I’d argue that for a kid like this, PE is the only part of the curriculum he can’t participate in without specialized instruction and he would qualify on that basis alone, requiring Adaptive PE as his specialized instruction.  I’d also argue that for self-help needs such as eating and toileting, he would probably need a properly qualified 1:1 aide as a related service.


For a child with a disability that impacts his/her receipt of an education and/or participation at school, but who does not need specialized instruction, the solution is a 504 Plan. That’s another blog posting in and of itself. I’m not going to explain 504 right now.


The point I’m trying to make here, particularly to parents, is that special education really is meant for a specific group of kids.The federal regulations are found at 34 CFR 300.8.? Each state has its own additional language, as well. In California, for example, it’s 5 CCR 3030.


There are some parents who think that getting their child into special education will solve everything. That may not be so.  I’ve encountered parents who were simply looking for something to blame- a defect in their child – rather than their own incompetence as parents for their child’s problems.  Sometimes children are just responding to, or role modeling themselves after, the adults around them.

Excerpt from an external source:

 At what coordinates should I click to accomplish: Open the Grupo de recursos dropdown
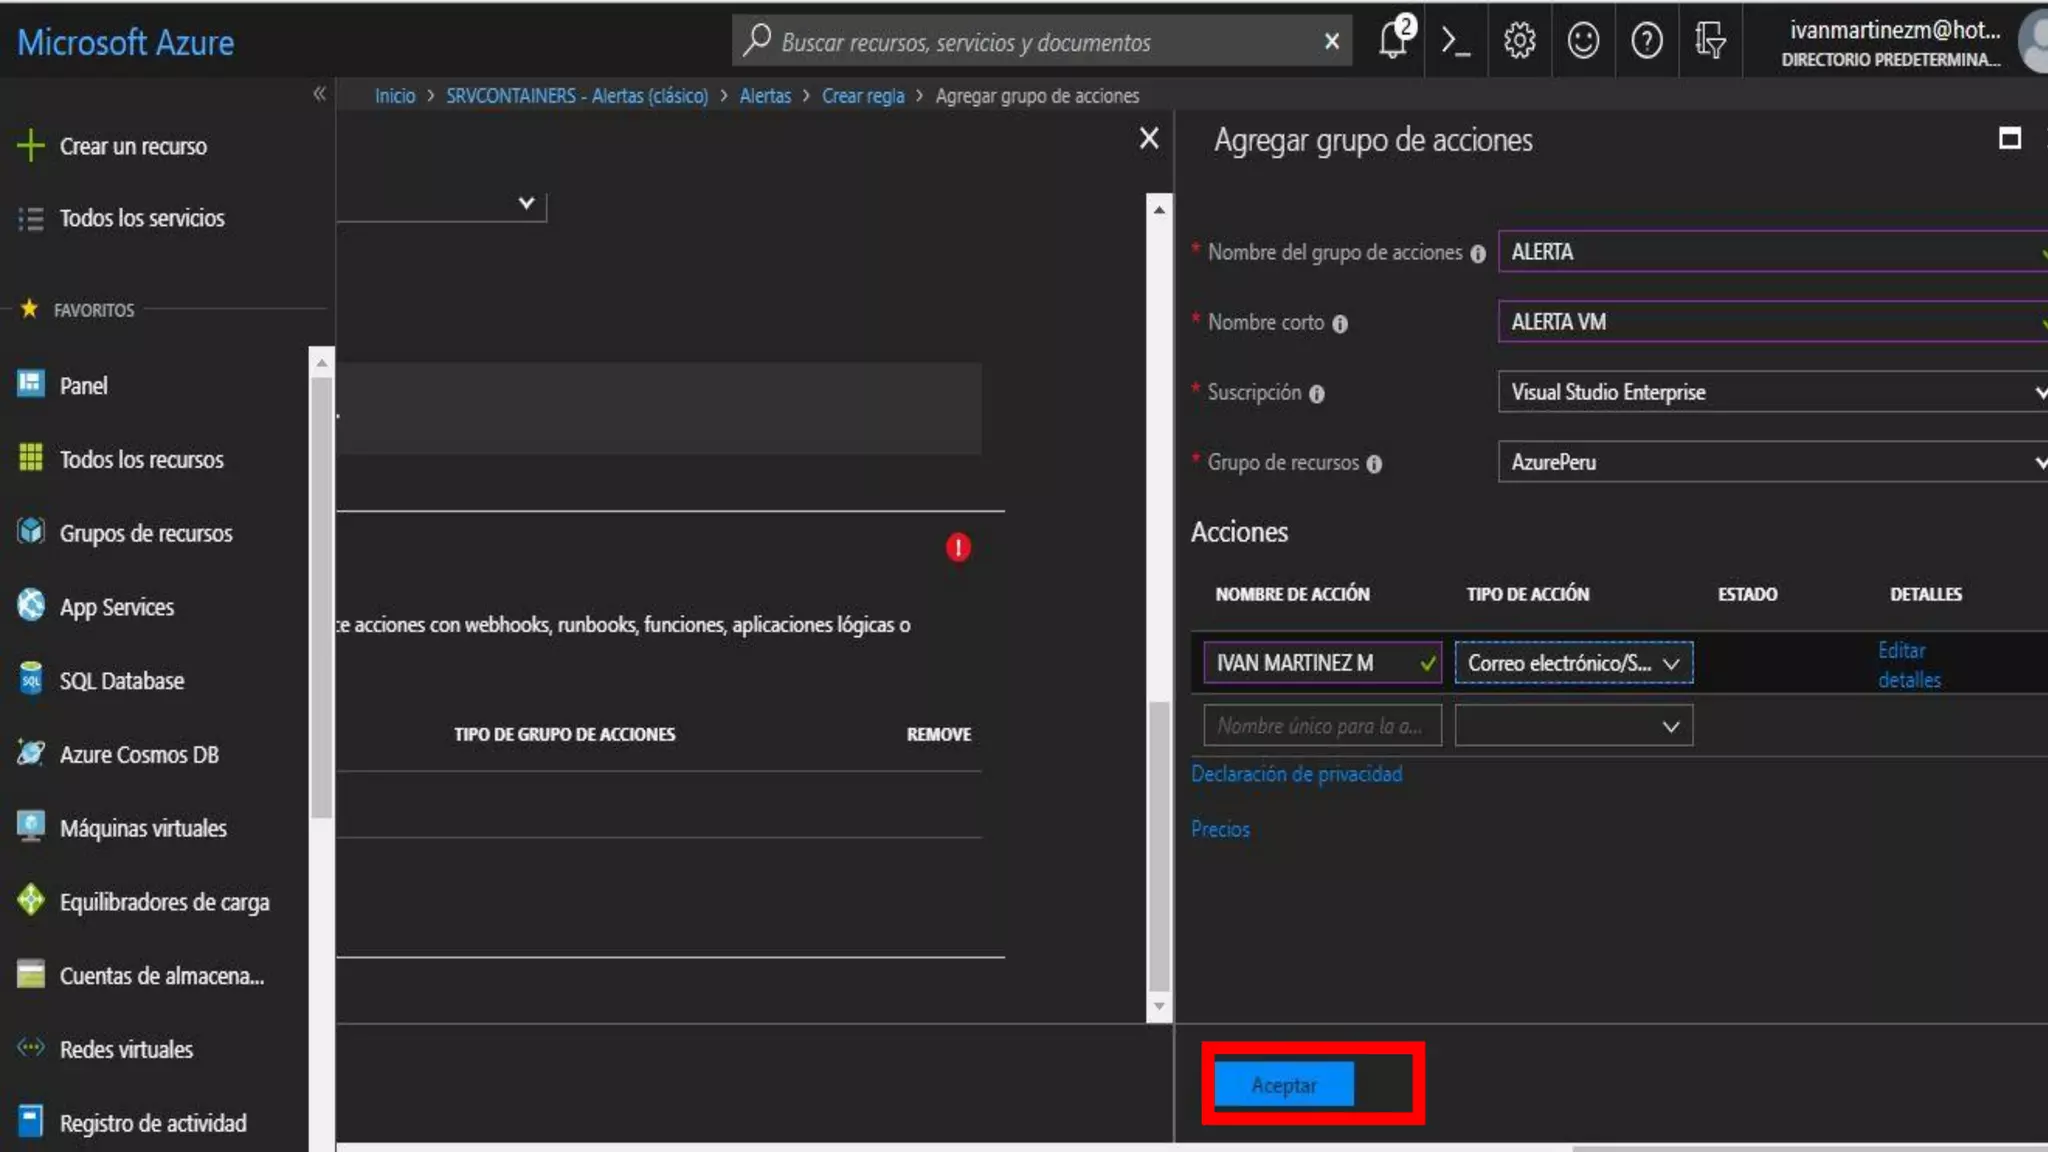[x=1771, y=462]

I’ve also encountered parents whose children did have mild problems that fell just short of qualifying them for special education. That’s the thing with the regulations. Somebody is invariably going to almost, but not quite, qualify for special education. The line has to be drawn somewhere. Those are the kids whose parents need to turn to Section 504 and learn as much about it as they can.


But, I’ve also encountered education agencies that didn’t want to admit that they had failed to conduct “child find” for years running, resulting in a failure to find a child eligible who should have been found eligible long ago, thereby denying the child a Free and Appropriate Public Education (“FAPE”). Because these agencies didn’t want to admit fault and were hoping to avoid being held responsible for providing compensatory education to these children, they lied and said these kids weren’t eligible at all and never had been.


A fair amount of litigation arises over eligibility issues. The important thing for parents to understand is that the regulations spell out who and who is not eligible for special education. You need to understand the rules before you go charging off on a mission. State law usually hones the federal law on this issue.


For example, if a clinical psychologist has given a child a DSM-IV diagnosis of dyslexia, that doesn’t mean the child will qualify for special education as having a learning disability, even though dyslexia is a type of learning disability; what matters is that there is a discrepancy between achievement and ability or the child has failed to respond to scientifically research-based interventions in the regular education setting because of the dyslexia, which is a processing disorder. On that basis, the child can qualify for special education as having a learning disability.


Educators need to appreciate that parents often don’t understand this subtle distinction and be kind and helpful to them as they try to navigate the system. Mocking them for not knowing this is simply inappropriate. Being compassionate to the needs of the student and the angst of the parents who are worried about their child’s academic performance is very appropriate.